→ **TEXT SECTION**

The first verse of adi parva reads

नारायणं नमस्कृत्य नरं चैव नरॊत्तमम देवीं सरस्वतीं चैव ततॊ जयम उदीरयेत

(” Om ! Having bowed to Narãyana and Nara, the most exalted male being, and also to the Goddess Saraswati, must the word Jaya be uttered)

Mēlputtūr Nārāyaṇa Bhaṭṭatiri’s Narayaneeyam ends with the words ayur- ̄arogya-saukhyam. This wishes long life, health, and happiness to the readers of his devotional poem.

The words jayam and ayur- ̄arogya-saukhyam have two properties.

  1. Both have proper meanings in the context of the sentence used (as in, they are not gibberish words.) This matters as we go into the details.
  2. The second property is not well known. Both those words encode a number that has a deeper meaning.

In this system of encoding, jaya represents 18 and ayur- ̄arogya-saukhyam 17,12,210. Counting those many days from Kali Yuga, gives the date as 8th December 1586, the completion date of Narayaneeyam.

This article looks at this style of representing numbers using meaningful words.

Katapayadi Number System

Process-wise, the encoding is simple. Each Samskritam consonant is given a number. Hence the algorithm is as simple as reading it from right to left.

→ **LISTED RECORDS**
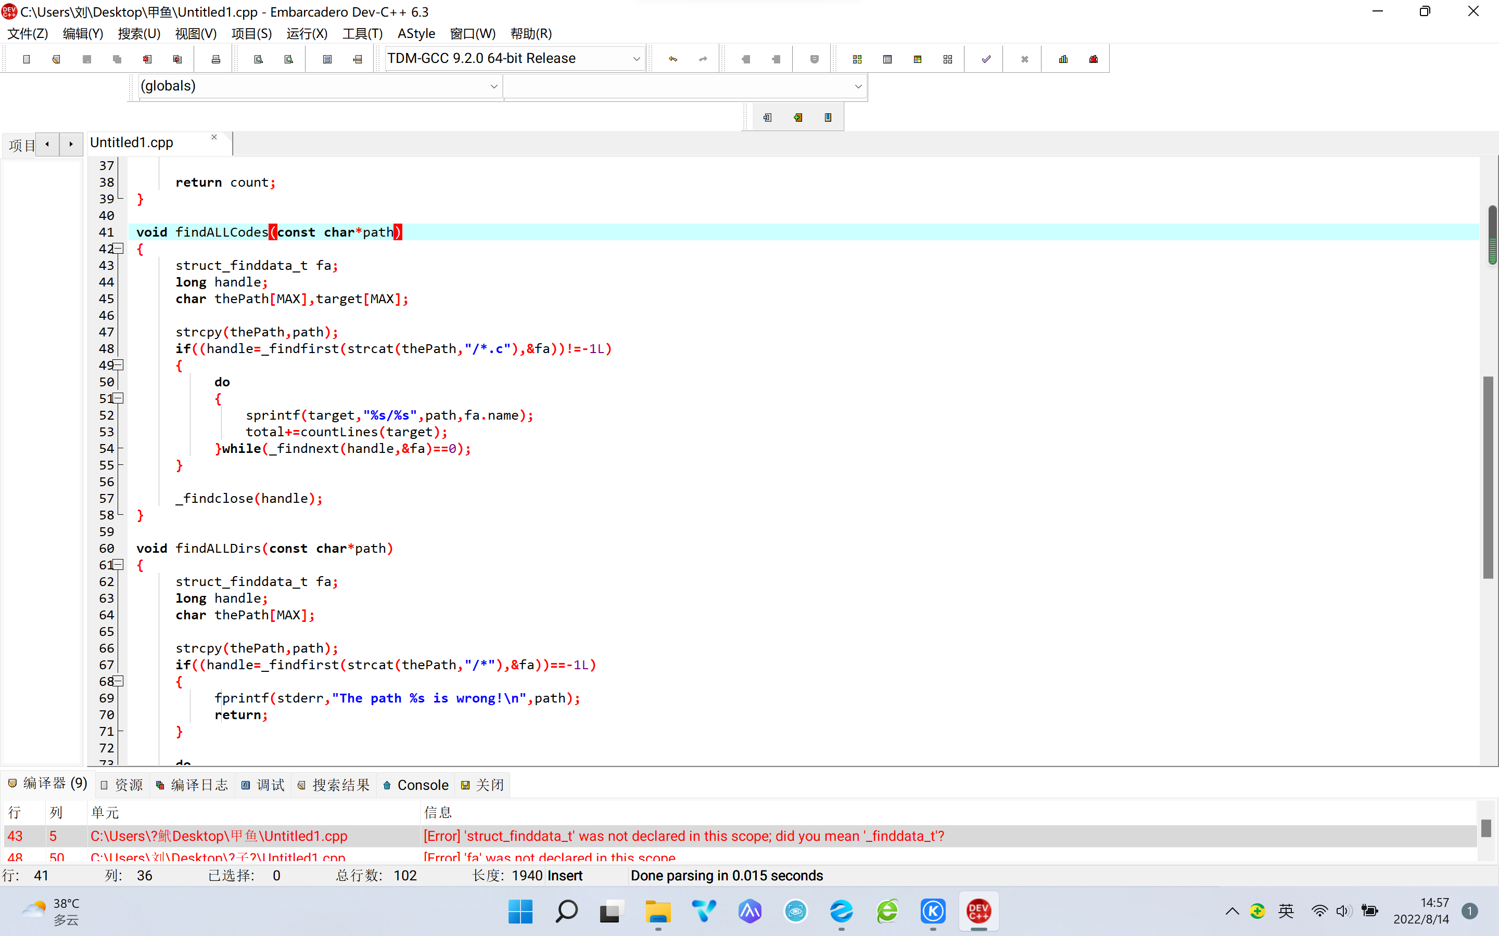Click the red Debug bug icon
1499x936 pixels.
1093,59
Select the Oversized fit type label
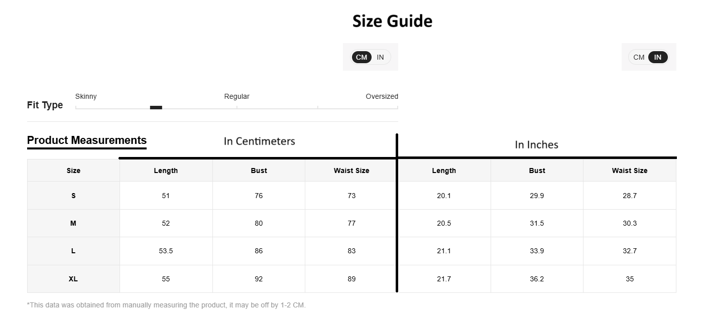This screenshot has width=704, height=331. click(x=382, y=96)
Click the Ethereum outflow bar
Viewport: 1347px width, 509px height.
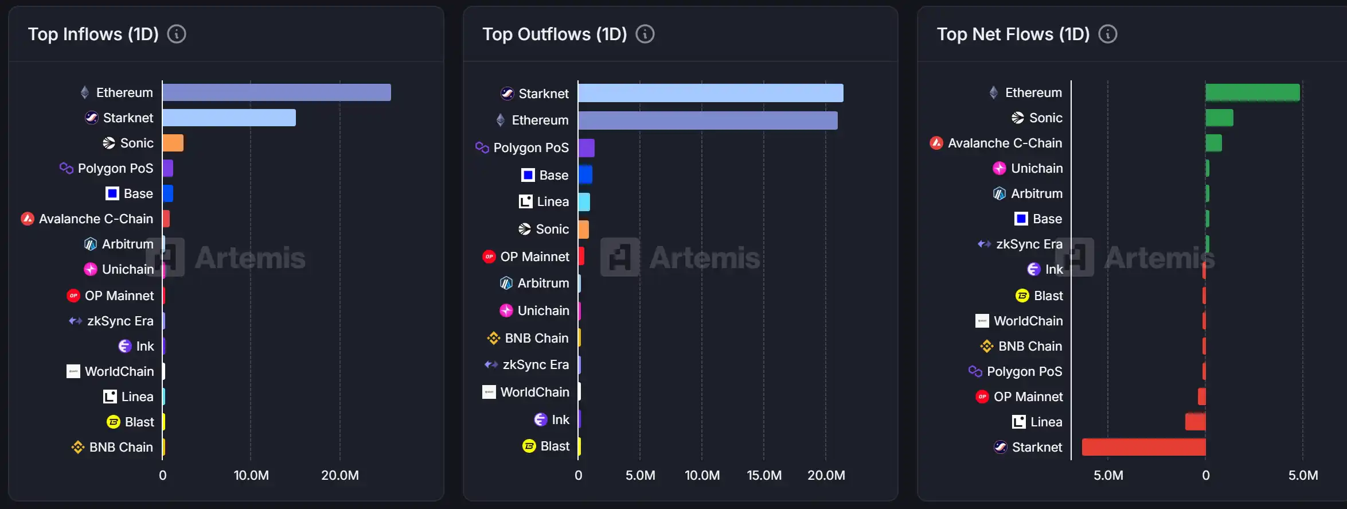tap(708, 121)
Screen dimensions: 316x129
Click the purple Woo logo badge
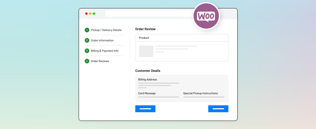pyautogui.click(x=206, y=16)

→ **COMPLETE THE FOLLOWING**
(1) Swap "Ethereum" for "Bitcoin" in the entries, from their first line through the line containing "tap(708, 121)", and write those lines out with nothing else changed. Leave out the pictures.
(2) Write the next part of the text on the Katapayadi number system, picking up after its final sentence.
The text and the entries are independent of each other.

→ **TASK-BY-TASK RESULTS**
(1)
Click the red Debug bug icon
1499x936 pixels.
1093,59
Select the Oversized fit type label
This screenshot has width=704, height=331. click(x=382, y=96)
Click the Bitcoin outflow bar
Viewport: 1347px width, 509px height.
tap(708, 121)

(2)
jaya
81
encoding of jaya in katapayadi system

The letter ja is assigned the number 8 and ya, 1. Reading from right to left, it becomes 18.

Why did Vyasa pick on the number 18 and encode it as jaya? Why did he call Mahābhārata as jaya. Mahābhārata has 18 parvas. Gita has 18 chapters. The war was fought for 18 days. There were 18 akshauhini’s in the war. Thus jaya was not a random selection.

Here is the full table of the consonant to number assignment.

1234567890
ka क കkha ख ഖ
ga ग ഗ
gha घ ഘ
nga ङ ങ
ca च ച
cha छ ഛ
ja ज ജ
jha झ ഝ
nya ञ ഞ
ṭa ट ട
ṭha ठ ഠ
ḍa ड ഡ
ḍha ढ ഢ
ṇa ण ണ
ta त ത
tha थ
da द ദ
dha ध ധ
na न ന
pa प പ
pha फ ഫ
ba ब ബ
bha भ ഭ
ma म മ
ya य യ
ra र ര
la ल ല
va व വ
śha श ശ
sha ष ഷ
sa स സ
ha ह ഹ
katapayadi table

Look at the letters which represent the number 1. ka, ta, pa, ya gives it the name katapayadi (adi in Samskritam means beginning). Vowels meant 0, and vowels followed by a consonant had no value. In the case of compound letters, the value of the last letter was used.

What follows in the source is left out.